In a unique variation on the 12 days of Christmas, we at Edge presently are criss-crossing the country to conduct Legal Project Management (LPM) training programs for major national firms and in-house legal departments every single day – including weekends – from December 1 through December 17th. Richmond, then San Francisco, Palo Alto, Houston, Dallas, Charlotte, Seattle, Boston, New York, Chicago, St. Louis, Atlanta, Washington DC, Philadelphia and LA. After a holiday breather, the beat continues immediately after January 1st.
What a Difference Half a Year Makes
As recently as six months ago, many law firm partners still argued that LPM was a flash in the pan, that there was no compelling need to add more discipline or a layer of oversight to the way they had handled legal matters for decades. Now, particularly in major firms with major clients, partners no longer ask for whom the bell tolls. They know it tolls for them. In the face of surveys announcing further dramatic 2011 legal department budget cuts, an increasing number of inquiries about value-based alternative fee agreements, and more RFPs from clients demanding information about how outside counsel plan to scope, budget and manage matters, most firms now accept that their clients have new imperatives and new priorities. The holiday message to law firms rings clear: If you want to remain on your clients’ outside counsel rosters, you have to adapt and give us what we need. If you can’t, there’s a long line of competitors who will.
The ACC recently announced a December 10th training session for in-house counsel on Value Based Fees for Litigation. The allotted 50 slots sold out in record time. The waiting list swelled past 100. Curious about the overwhelming response, the ACC queried registrants and learned that many legal departments are facing 2011 budget cuts in the 20 – 25% range. Now there’s a sobering statistic.
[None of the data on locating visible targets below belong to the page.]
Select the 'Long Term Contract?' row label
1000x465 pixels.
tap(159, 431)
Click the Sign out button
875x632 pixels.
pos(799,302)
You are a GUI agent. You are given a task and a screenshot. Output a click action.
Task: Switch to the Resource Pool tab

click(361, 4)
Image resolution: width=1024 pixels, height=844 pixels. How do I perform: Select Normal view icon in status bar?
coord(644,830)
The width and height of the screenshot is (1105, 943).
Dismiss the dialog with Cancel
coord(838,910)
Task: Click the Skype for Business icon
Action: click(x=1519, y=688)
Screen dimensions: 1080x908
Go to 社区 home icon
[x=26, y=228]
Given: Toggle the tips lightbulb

Hence the holiday rush for corporate counsel and smart outside firms to figure out how to ferret out inefficiencies and develop fee structures that will meet tight budgets for all kinds of matters, including litigation.
Chuck Darwin is widely misunderstood. “Survival of the fittest” does not describe a triumph of the biggest, strongest beast. Darwin stated that “fit” refers instead to the organism that is best able to adapt to changing conditions. He demonstrated that the animal that adapts best survives best.
Darwin could have been describing law firms in 2011. In a time of enormous upheaval in the legal marketplace, firms that can respond best and fastest will move to the head of the food chain. Those that cling to the “way we were” certainly won’t disappear overnight, but they’re likely to be surprised at the growth in their list of former clients.